Saved data entries
■ ■ ■

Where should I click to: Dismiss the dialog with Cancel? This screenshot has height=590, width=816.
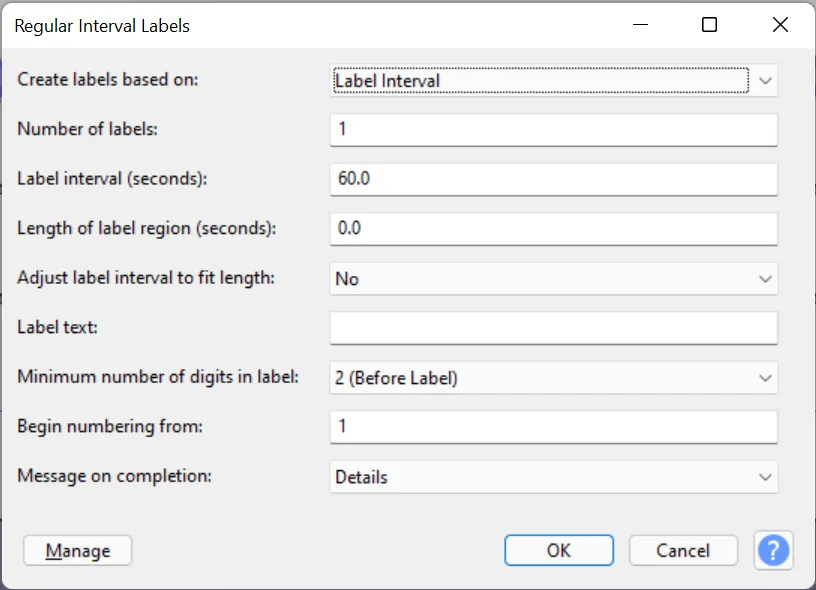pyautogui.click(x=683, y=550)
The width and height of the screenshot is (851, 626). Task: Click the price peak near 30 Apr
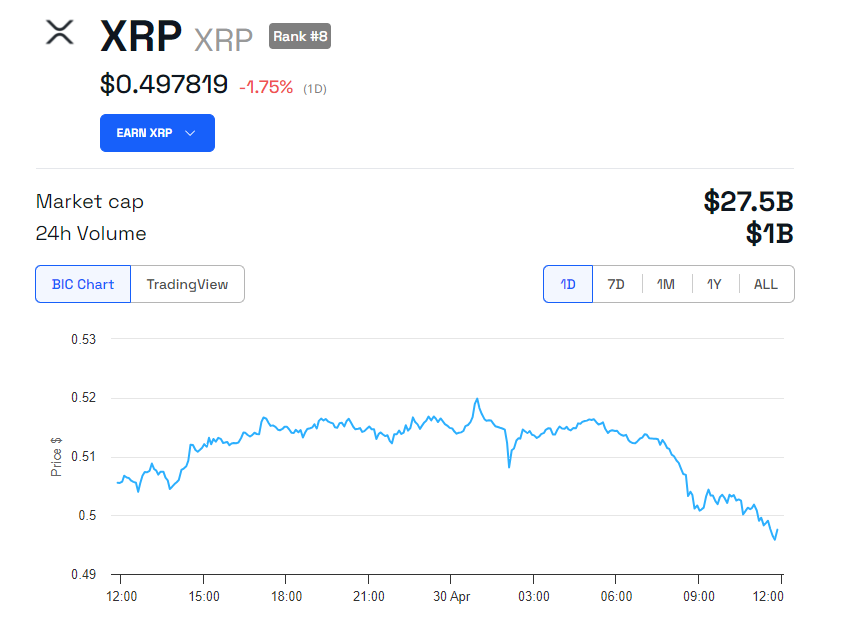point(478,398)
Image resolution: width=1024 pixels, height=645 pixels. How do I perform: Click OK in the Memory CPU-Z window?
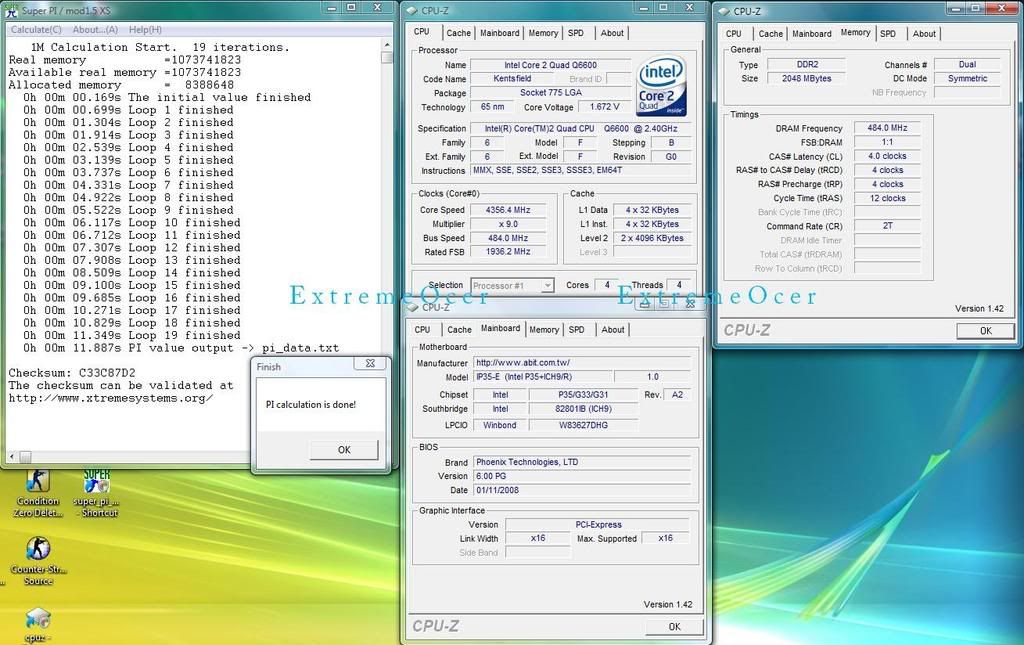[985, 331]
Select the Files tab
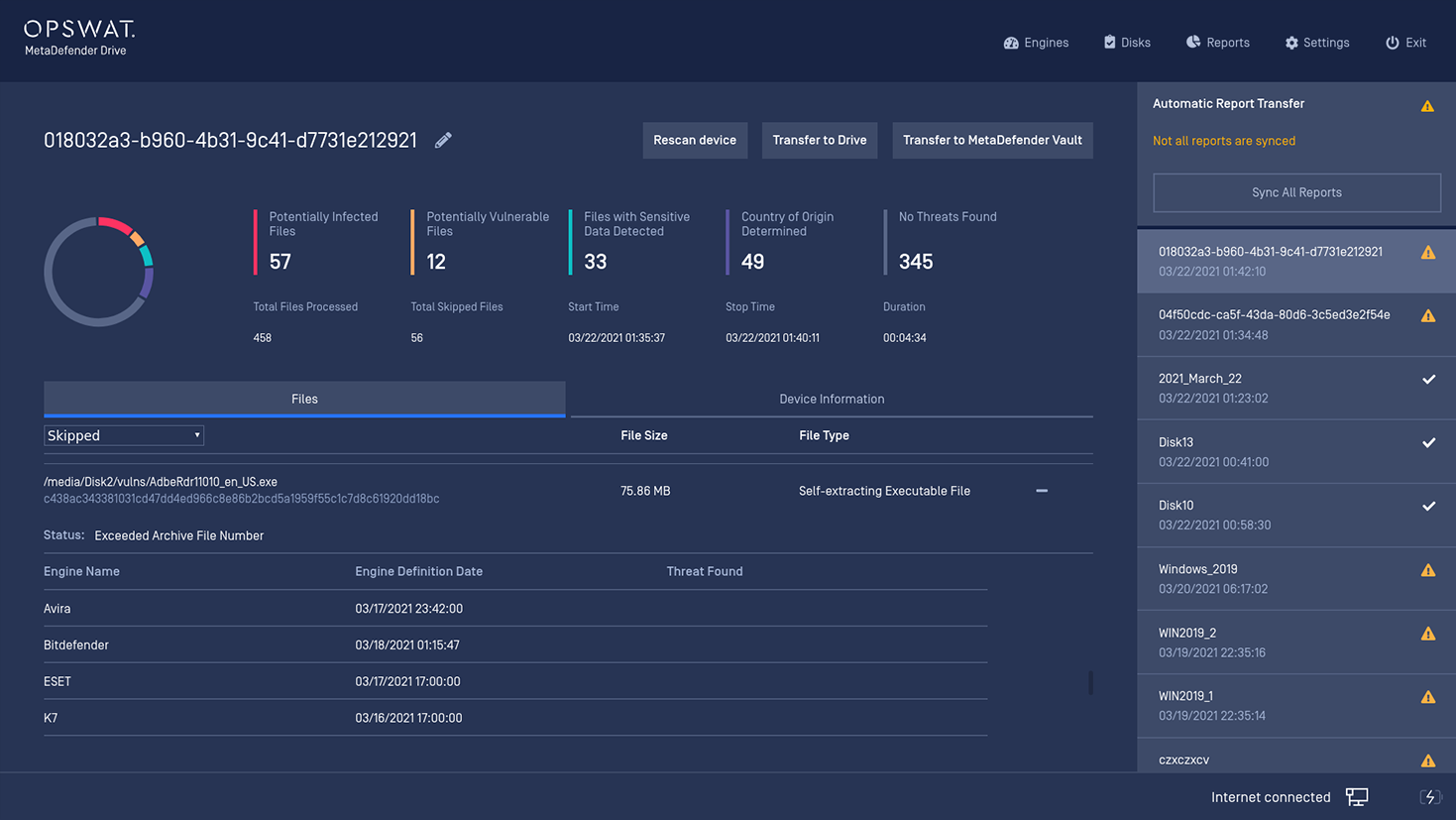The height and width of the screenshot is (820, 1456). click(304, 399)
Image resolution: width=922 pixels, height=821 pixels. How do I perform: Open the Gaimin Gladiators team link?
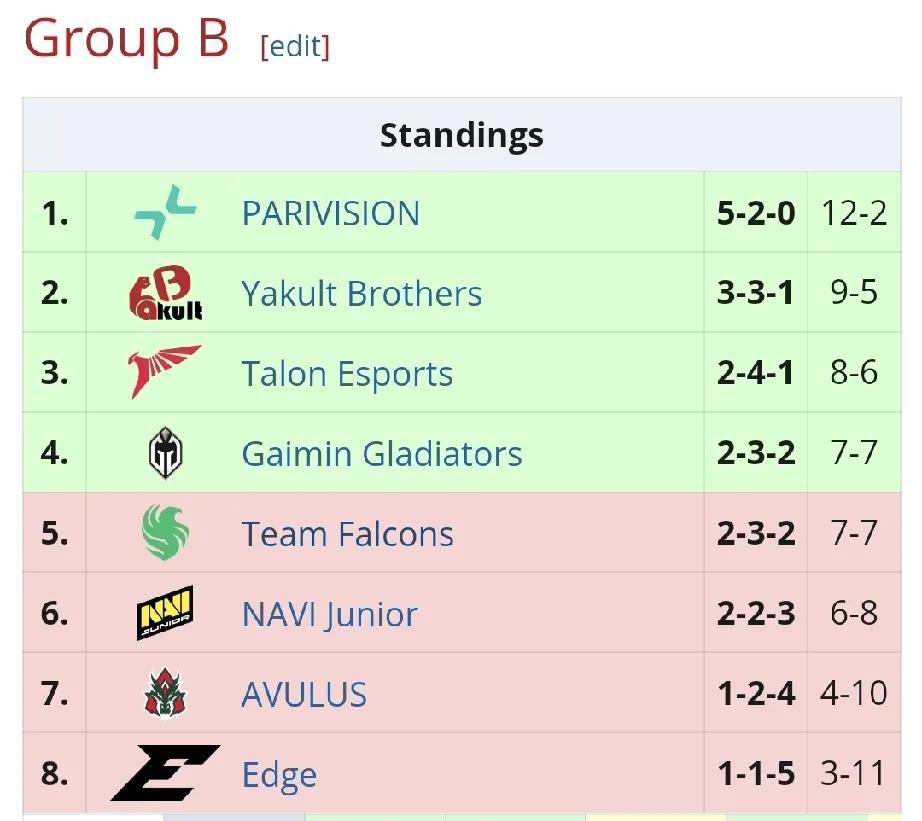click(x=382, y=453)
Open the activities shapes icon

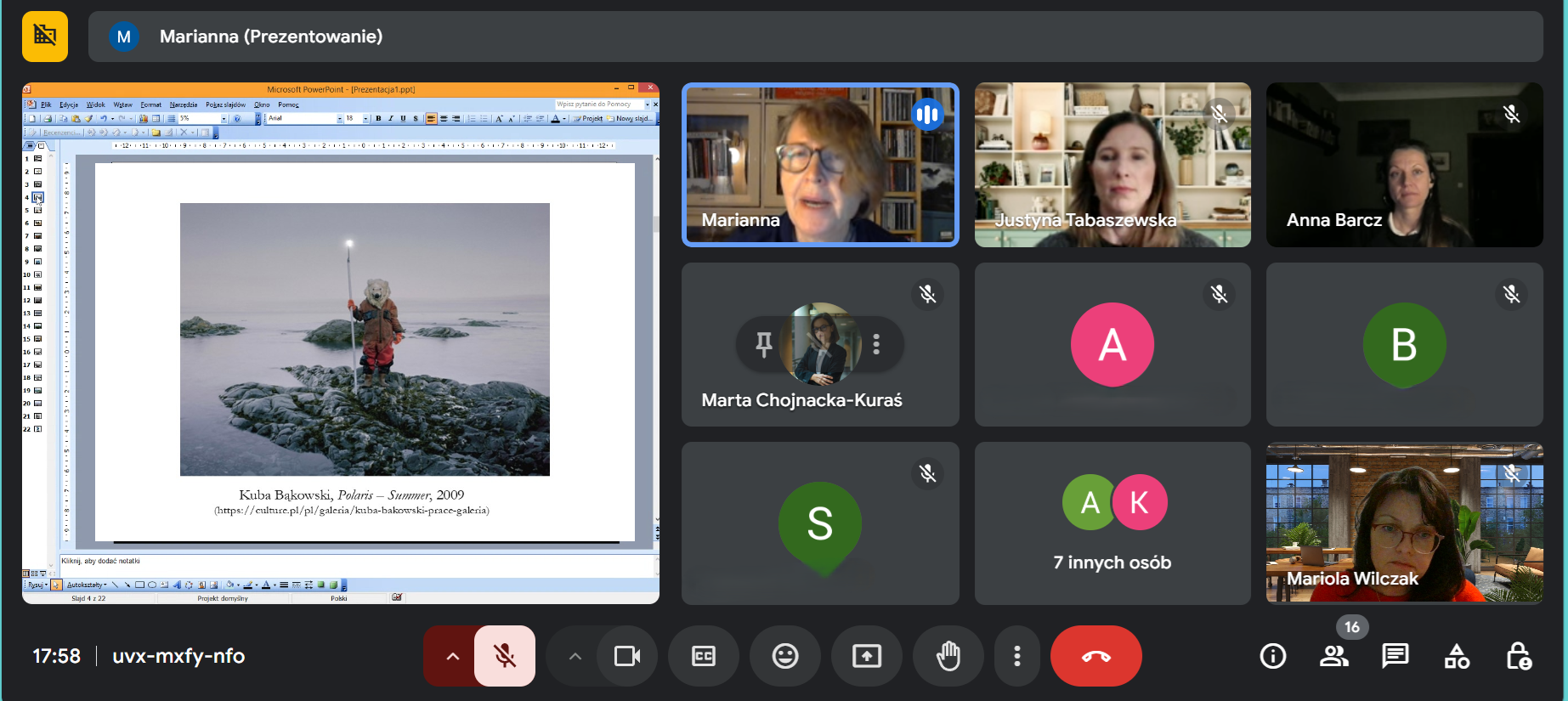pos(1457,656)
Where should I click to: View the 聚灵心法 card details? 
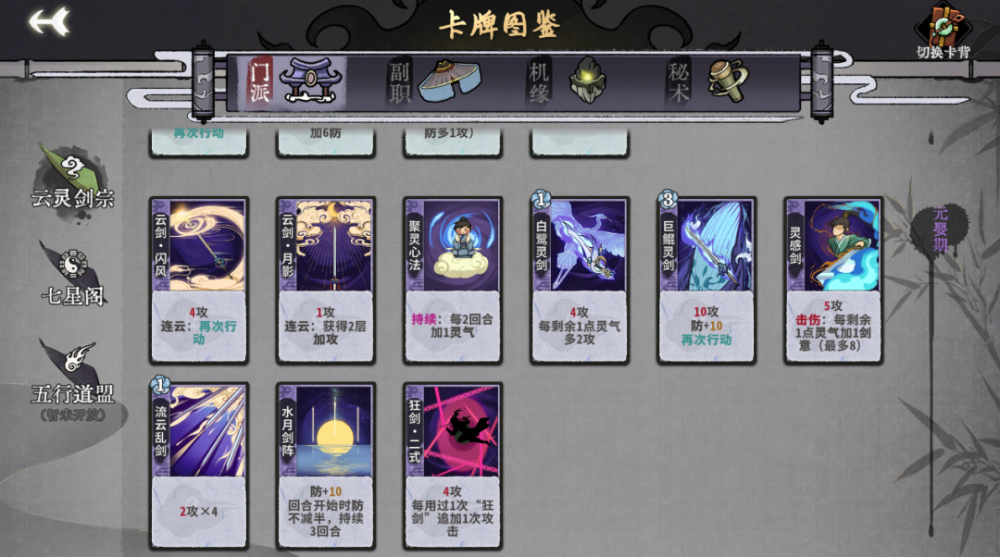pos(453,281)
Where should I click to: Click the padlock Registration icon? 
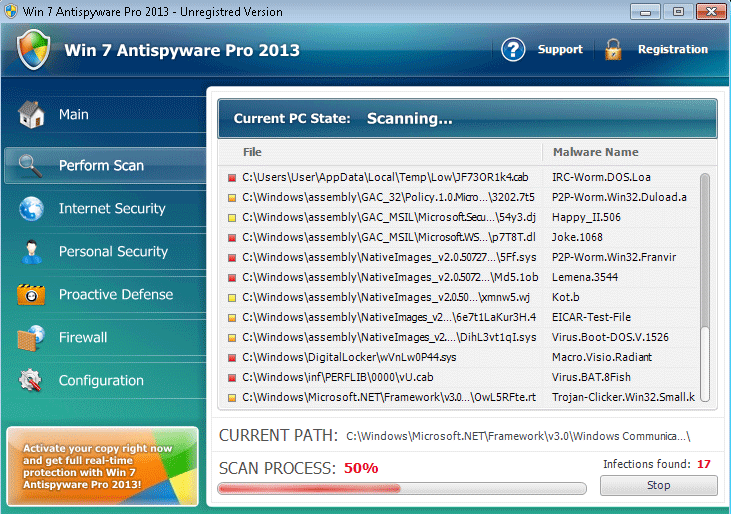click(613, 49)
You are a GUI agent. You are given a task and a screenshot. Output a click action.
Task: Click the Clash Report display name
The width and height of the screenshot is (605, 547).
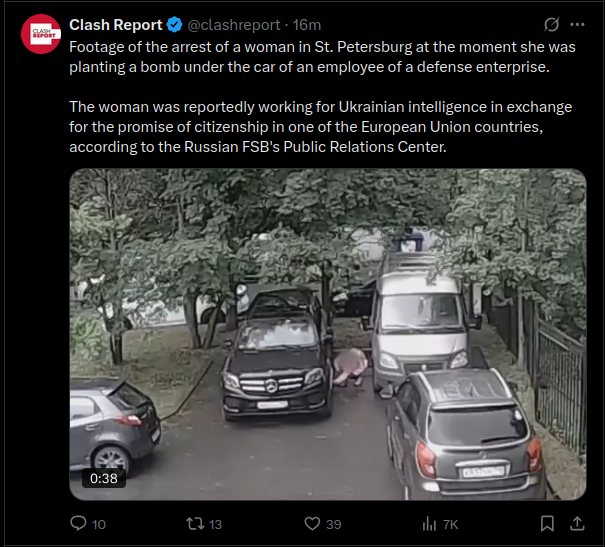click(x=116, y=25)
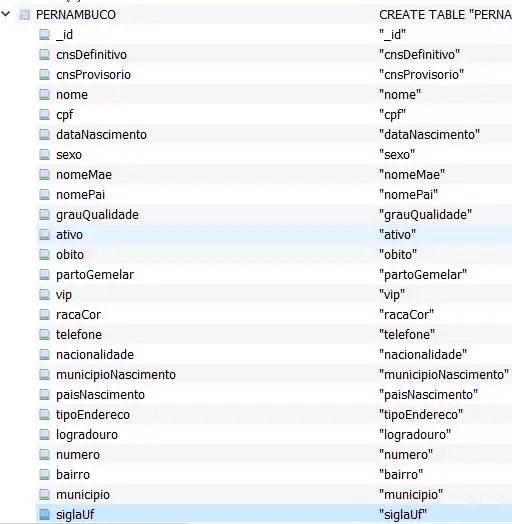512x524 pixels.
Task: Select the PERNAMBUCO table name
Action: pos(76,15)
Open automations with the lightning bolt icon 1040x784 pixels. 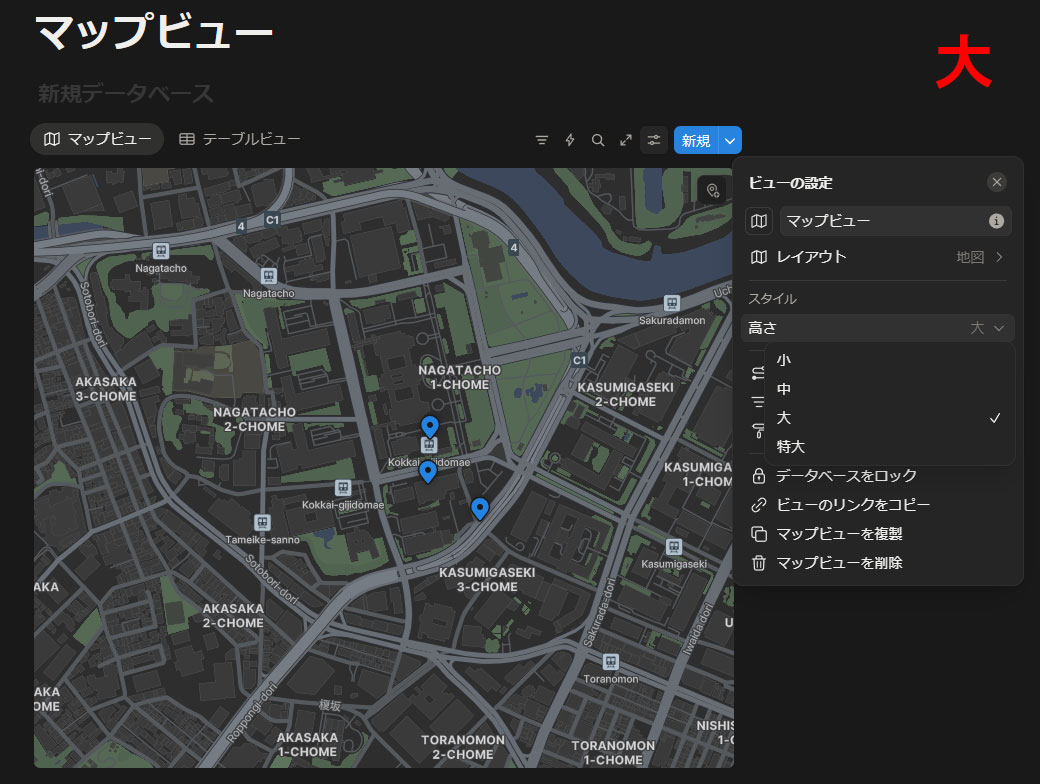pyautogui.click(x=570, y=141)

■ ■ ■

### [Directions]
The lines to copy exactly start with the line above that has "Where should I click to: Click" and go on through the line that has "Task: Click the Clash Report display name"; please include both, add nothing else, and omit the pictures.

### [Response area]
Where should I click to: Click the padlock Registration icon? 
click(613, 49)
You are a GUI agent. You are given a task and a screenshot. Output a click action.
Task: Click the Clash Report display name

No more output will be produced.